Provided data

-- -- --

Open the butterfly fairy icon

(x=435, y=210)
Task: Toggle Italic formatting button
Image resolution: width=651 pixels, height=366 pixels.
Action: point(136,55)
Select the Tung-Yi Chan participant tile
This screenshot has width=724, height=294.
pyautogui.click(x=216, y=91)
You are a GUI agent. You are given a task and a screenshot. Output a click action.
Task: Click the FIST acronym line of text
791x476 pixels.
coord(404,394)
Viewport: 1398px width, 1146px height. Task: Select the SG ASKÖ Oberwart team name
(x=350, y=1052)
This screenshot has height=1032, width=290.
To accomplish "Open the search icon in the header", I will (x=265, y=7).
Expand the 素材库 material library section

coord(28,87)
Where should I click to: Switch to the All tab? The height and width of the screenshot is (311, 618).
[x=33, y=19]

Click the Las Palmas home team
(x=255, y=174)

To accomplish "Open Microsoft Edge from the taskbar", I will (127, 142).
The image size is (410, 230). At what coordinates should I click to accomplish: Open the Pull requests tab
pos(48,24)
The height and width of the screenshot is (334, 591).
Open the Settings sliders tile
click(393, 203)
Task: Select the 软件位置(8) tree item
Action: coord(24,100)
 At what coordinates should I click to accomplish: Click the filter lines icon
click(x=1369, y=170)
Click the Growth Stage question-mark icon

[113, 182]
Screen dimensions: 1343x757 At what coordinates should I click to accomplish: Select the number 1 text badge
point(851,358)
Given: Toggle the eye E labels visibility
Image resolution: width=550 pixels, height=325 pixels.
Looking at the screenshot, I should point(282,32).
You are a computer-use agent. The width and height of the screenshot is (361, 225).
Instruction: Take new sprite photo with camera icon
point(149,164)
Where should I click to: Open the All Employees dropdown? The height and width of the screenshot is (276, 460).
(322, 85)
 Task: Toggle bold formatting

-- -- --

What you need to do
Transcribe the records exactly as they appear.

Exercise result
Open the butterfly fairy icon

(x=435, y=210)
Task: Toggle Italic formatting button
Image resolution: width=651 pixels, height=366 pixels.
Action: point(136,55)
Select the Tung-Yi Chan participant tile
This screenshot has width=724, height=294.
pyautogui.click(x=216, y=91)
You are a GUI agent. You are given a task and a screenshot. Output a click action.
Task: Click the FIST acronym line of text
791x476 pixels.
coord(404,394)
Viewport: 1398px width, 1146px height. Task: Select the SG ASKÖ Oberwart team name
(x=350, y=1052)
This screenshot has height=1032, width=290.
To accomplish "Open the search icon in the header", I will (x=265, y=7).
Expand the 素材库 material library section

coord(28,87)
Where should I click to: Switch to the All tab? The height and width of the screenshot is (311, 618).
[x=33, y=19]

Click the Las Palmas home team
(x=255, y=174)

To accomplish "Open Microsoft Edge from the taskbar", I will (127, 142).
The image size is (410, 230). At what coordinates should I click to accomplish: Open the Pull requests tab
pos(48,24)
The height and width of the screenshot is (334, 591).
Open the Settings sliders tile
click(393, 203)
Task: Select the 软件位置(8) tree item
Action: coord(24,100)
 At what coordinates should I click to accomplish: Click the filter lines icon
click(x=1369, y=170)
Click the Growth Stage question-mark icon

[113, 182]
Screen dimensions: 1343x757 At what coordinates should I click to accomplish: Select the number 1 text badge
point(851,358)
Given: Toggle the eye E labels visibility
Image resolution: width=550 pixels, height=325 pixels.
Looking at the screenshot, I should point(282,32).
You are a computer-use agent. The width and height of the screenshot is (361, 225).
Instruction: Take new sprite photo with camera icon
point(149,164)
Where should I click to: Open the All Employees dropdown? The height and width of the screenshot is (276, 460).
(322, 85)
 Task: Toggle bold formatting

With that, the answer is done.